La logique économique européenne est un échec. Mais les dirigeants européens n’en connaissent pas d’autres et continuent de construire leurs politiques dans l’intérêt des groupes industriels exportateurs. C’est là la vraie entrave au développement d’une politique authentiquement européenne, c’est-à-dire favorable aux populations européennes.

L’accord du 27 juillet trahit cette faiblesse fondamentale : obsédée par sa compétitivité extérieure, l’Europe est prête à oublier son intérêt général. Mais il ne faut pas s’y tromper : cette stratégie est le reflet de rapports de force sociaux. L’accumulation du capital est concentrée sur une poignée de secteurs, alors que le reste de la société doit s’ajuster avec des salaires faibles et une réduction de la protection sociale.
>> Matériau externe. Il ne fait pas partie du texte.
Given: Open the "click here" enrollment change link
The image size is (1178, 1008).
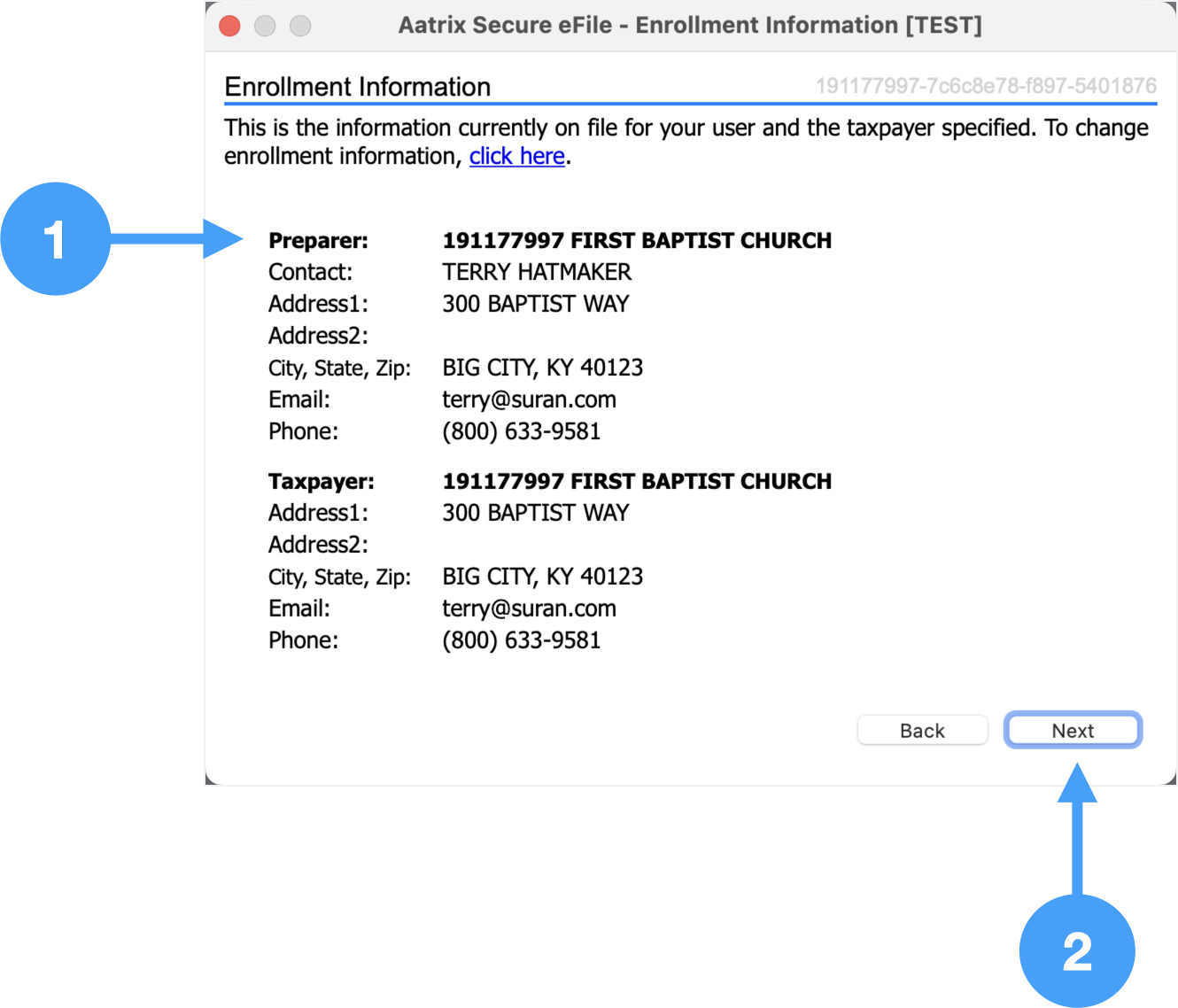Looking at the screenshot, I should pyautogui.click(x=516, y=157).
Et ceux qui détiennent le pouvoir feront payer les effets de l’accord au reste de la société.

Déjà, le ministre français chargé du budget et des comptes publics, Laurent Saint-Martin, a prévenu dans un post de réaction à l’accord sur LinkedIn : « Il est urgent de renforcer la compétitivité européenne afin de continuer à gagner des parts de marché. »

L’histoire est écrite : la guerre commerciale est peut-être évitée, mais la guerre sociale, elle, n’en sera que renforcée. L’occasion de construire, enfin, une autre Europe a été décidément manquée. Mais, à la vérité, cette option n’a jamais été sérieusement envisagée par le consensus qui dirige l’UE et qui s’accroche, en dépit des échecs répétés, à maintenir un statu quo nécrosant pour le Vieux Continent.